PROBLEM 1: Determine whether each statement below agrees with the excerpt on visual servoing that precedes the material. For each, answer yes or no and quote the decisive words of the excerpt. (a) Existing visual servoing approaches iteratively maximize the overlap between the current image and the goal image. (b) Existing approaches generalize to different instances from the same category. (c) In the newly introduced problem, the goal image depicts the same instance that the robot must servo.
PROBLEM 2: From the excerpt on visual servoing, extract the passage starting at "Existing visual servoing" and ending at "the goal image.".
PROBLEM 3: Continue the excerpt on instance invariant visual servoing from the point at which it ends.

DOCUMENT EXCERPT:
============================================================

Existing visual servoing approaches control the robot such that the overlap between the current image and the goal image is iteratively maximized. Therefore, existing approaches do not generalize while servoing to different objects or even instances from the same category. We introduce a novel problem of instance invariant visual servoing, where the robot is required to servo a given instance in the desired pose represented by a goal image of a different instance from the same category. This problem is more relevant in practical scenarios since the same robot can handle multiple object instances without changing the goal image.

============================================================

PROVIDED MATERIAL:
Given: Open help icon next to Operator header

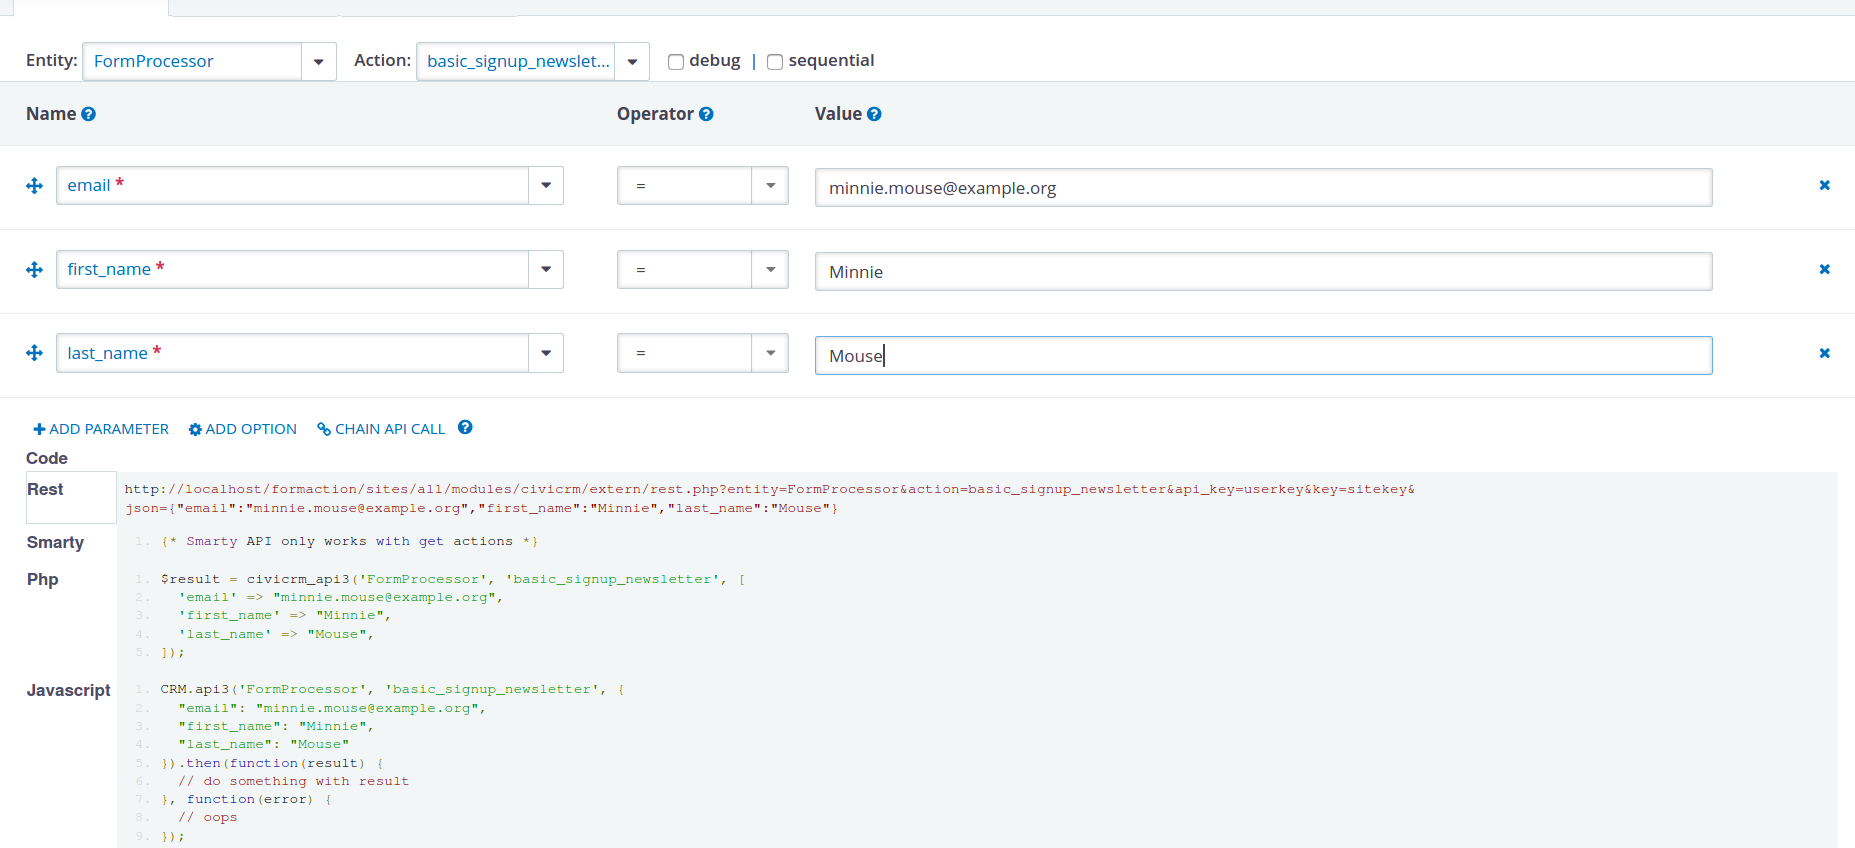Looking at the screenshot, I should coord(706,114).
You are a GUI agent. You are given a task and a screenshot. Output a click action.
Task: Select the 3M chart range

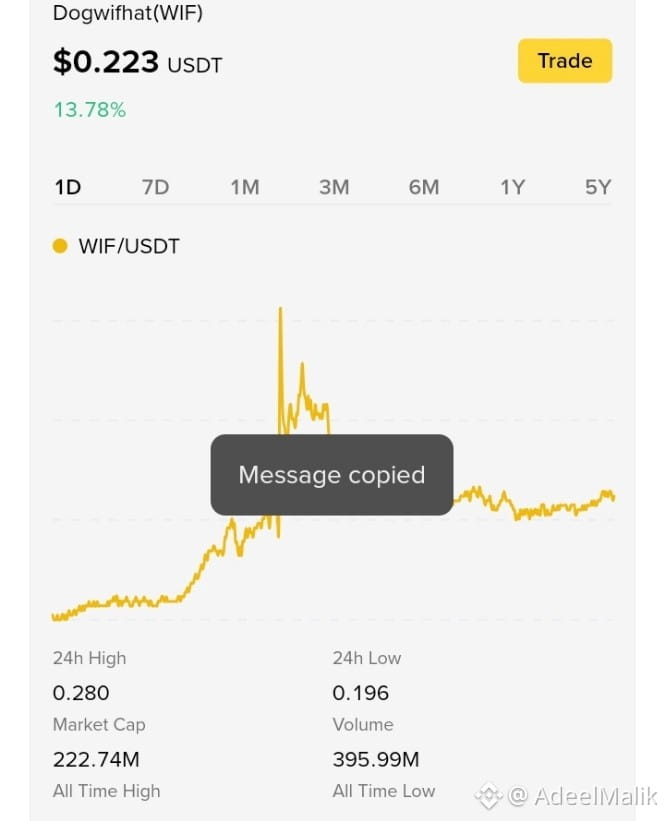tap(334, 187)
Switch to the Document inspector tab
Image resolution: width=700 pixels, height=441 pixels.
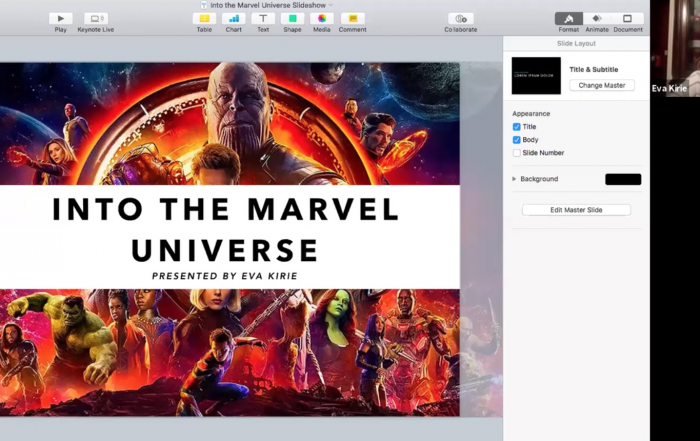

============================================================

OUTPUT 1:
(a) Yes: "control the robot such that the overlap between the current image and the goal image is iteratively maximized"
(b) No: "existing approaches do not generalize while servoing to different objects or even instances from the same category"
(c) No: "represented by a goal image of a different instance from the same category"

OUTPUT 2:
Existing visual servoing approaches control the robot such that the overlap between the current image and the goal image is iteratively maximized. Therefore, existing approaches do not generalize while servoing to different objects or even instances from the same category. We introduce a novel problem of instance invariant visual servoing, where the robot is required to servo a given instance in the desired pose represented by a goal image of a different instance from the same category. This problem is more relevant in practical scenarios since the same robot can handle multiple object instances without changing the goal image.

OUTPUT 3:
We initially tackle the problem of instance invariant visual servoing using a geometric approach. We propose a novel visual servoing control law based on a linear combination of 3D models representing the given object category. Our approach is capable of accommodating the deformation in shapes among object instances and the resulting controller is able to smoothly navigate the robot to the desired pose even though the instances are different. To tackle the large variation in appearance across object instances, we further propose part-based visual features that uniquely capture the locations of an object's parts in images. Advantages of using such part-aware semantics are two-fold. (i) It conceals the illumination and textural variations from the visual servoing algorithm. (ii) Semantic keypoints enable us to accurately match descriptors across instances.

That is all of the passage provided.